Puis le mouvement vers le libre-échange et la libre circulation des capitaux s’est accéléré dans les années 1980-1990, culminant en 1992 avec le traité de Maastricht. Les socialistes français jouèrent un rôle essentiel, en troquant avec les démocrates chrétiens allemands la dérégulation des flux de capitaux contre la monnaie unique. Le pari était que le jeu en valait la chandelle, au sens où la mise en commun de la politique monétaire, avec une Banque centrale européenne prenant ses décisions à la majorité et pouvant donc faire fi d’un veto allemand, permettrait à terme de se donner de nouveaux espaces de souveraineté partagée.
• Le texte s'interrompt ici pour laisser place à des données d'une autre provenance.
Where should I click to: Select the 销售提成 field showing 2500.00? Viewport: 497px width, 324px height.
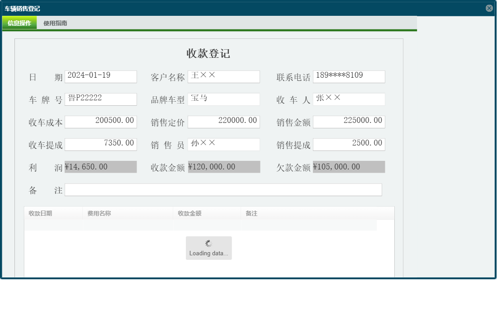348,144
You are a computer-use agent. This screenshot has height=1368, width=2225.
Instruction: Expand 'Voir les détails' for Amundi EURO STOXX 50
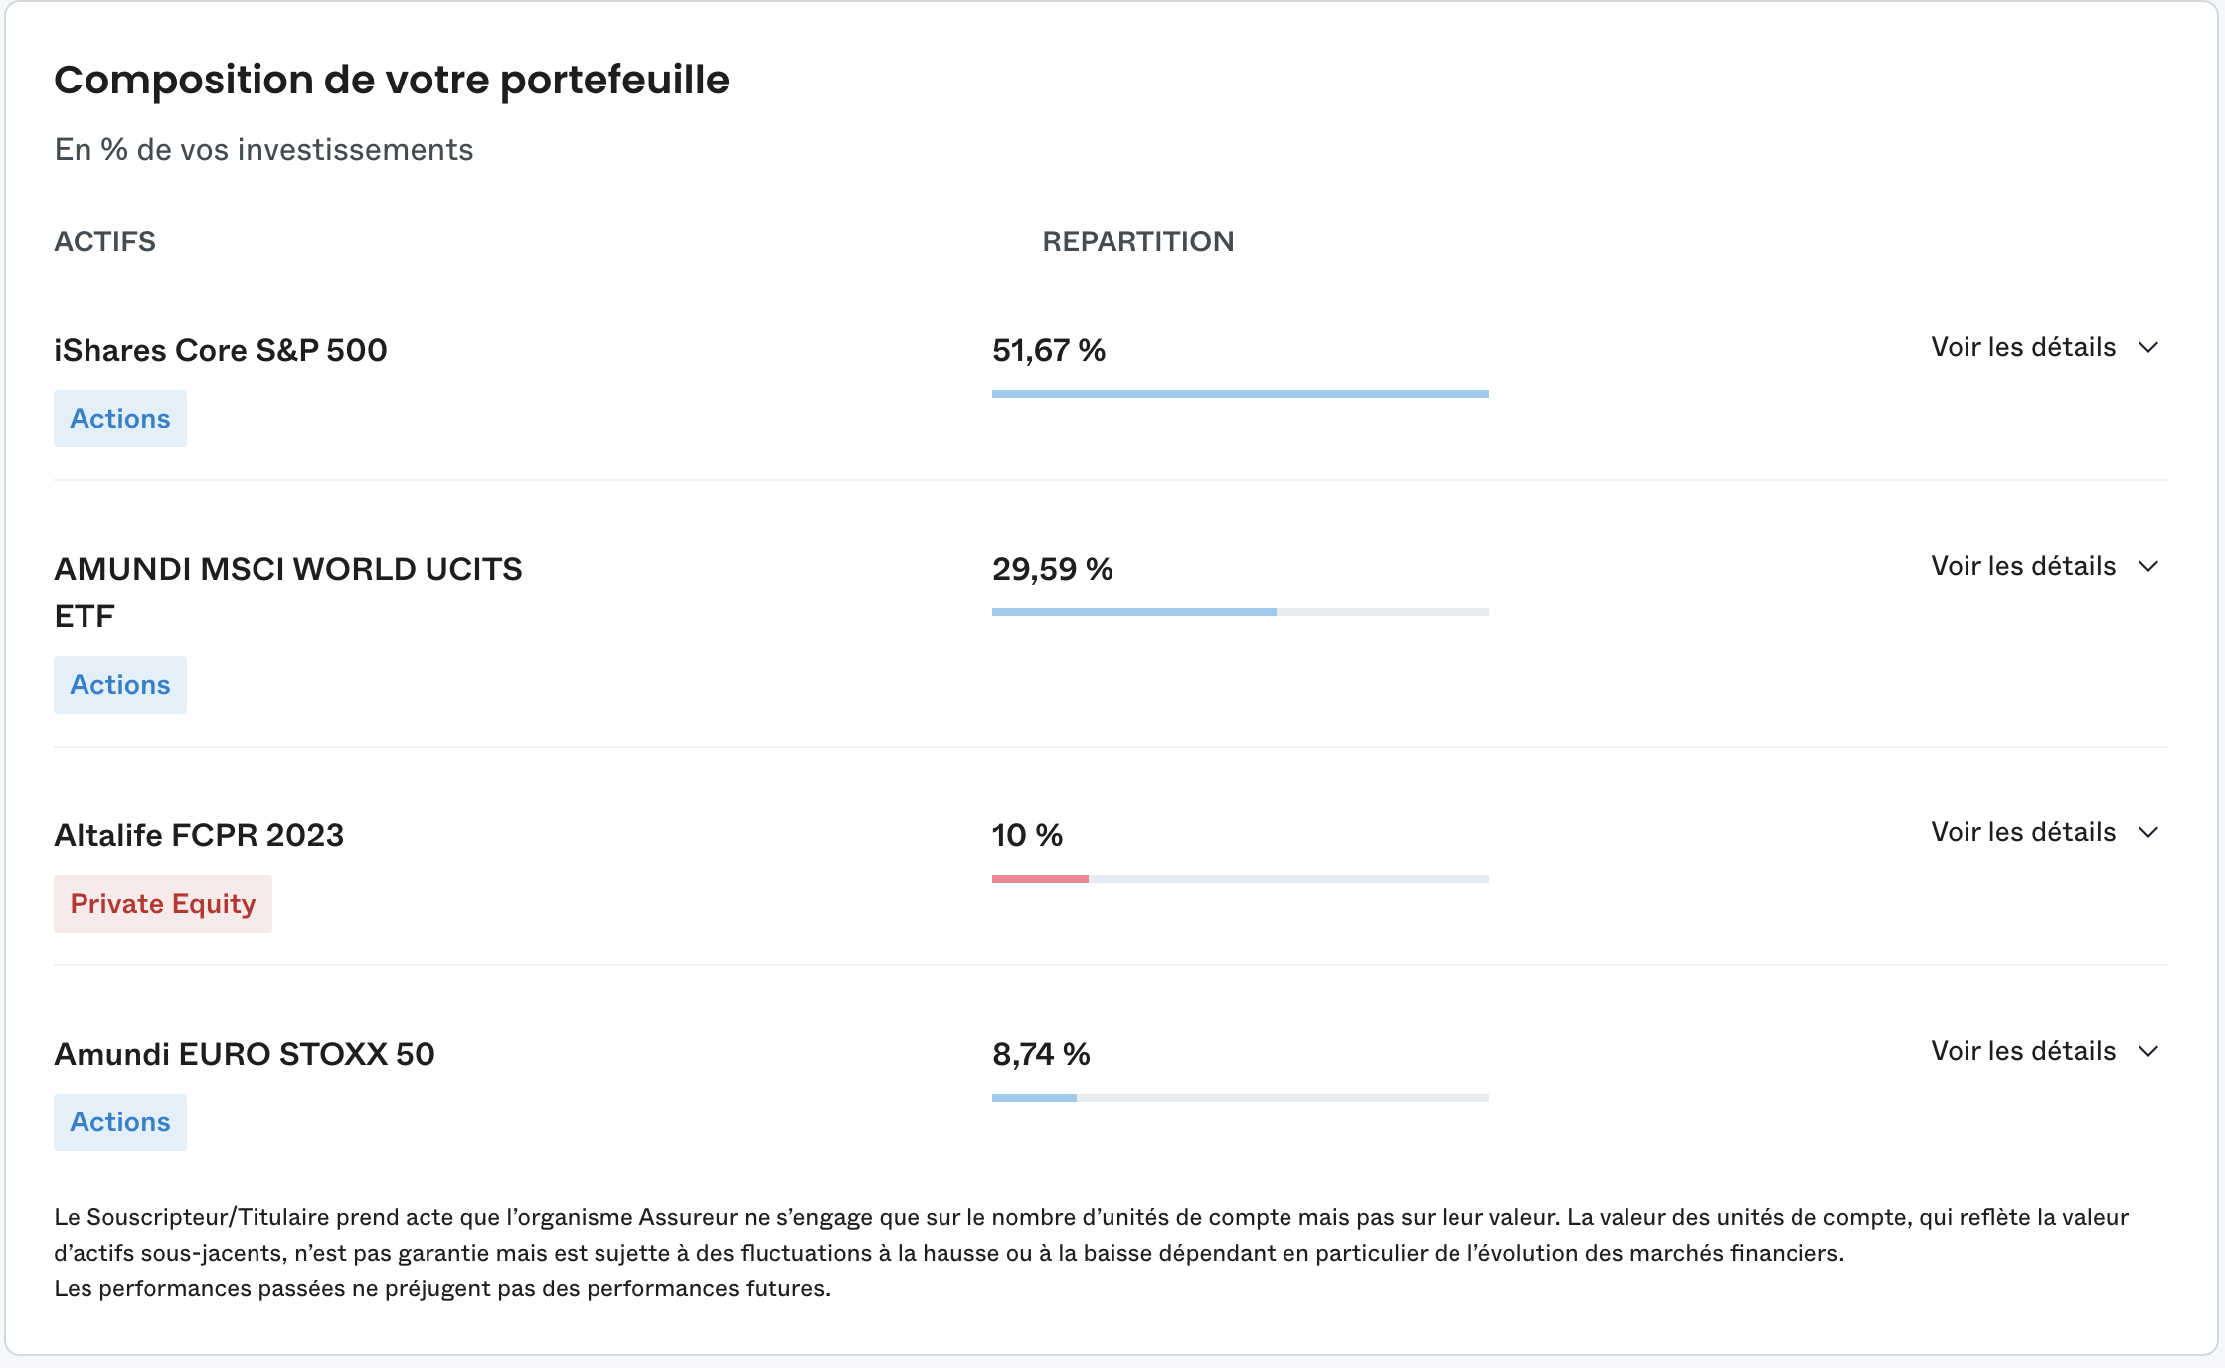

Le pari a été en partie tenu : sans l’action de la BCE après les crises de 2008 et de 2020, il est possible que les pays européens se seraient déchirés dans des jeux stériles de dévaluation compétitive et dans l’impuissance collective face aux marchés. Le problème est que l’on ne peut pas tout régler avec la monnaie (comme le montre l’inflation actuelle) et que l’on a été, dans le même temps, beaucoup trop loin dans la sacralisation des marchés financiers et de la concurrence, y compris dans le transport et l’énergie, avec les conséquences néfastes que l’on voit aujourd’hui. Le tout dans un contexte où la compétition chinoise et mondiale a changé d’échelle, si bien que le libre-échange débridé a fortement aggravé les délocalisations industrielles et le sentiment d’abandon.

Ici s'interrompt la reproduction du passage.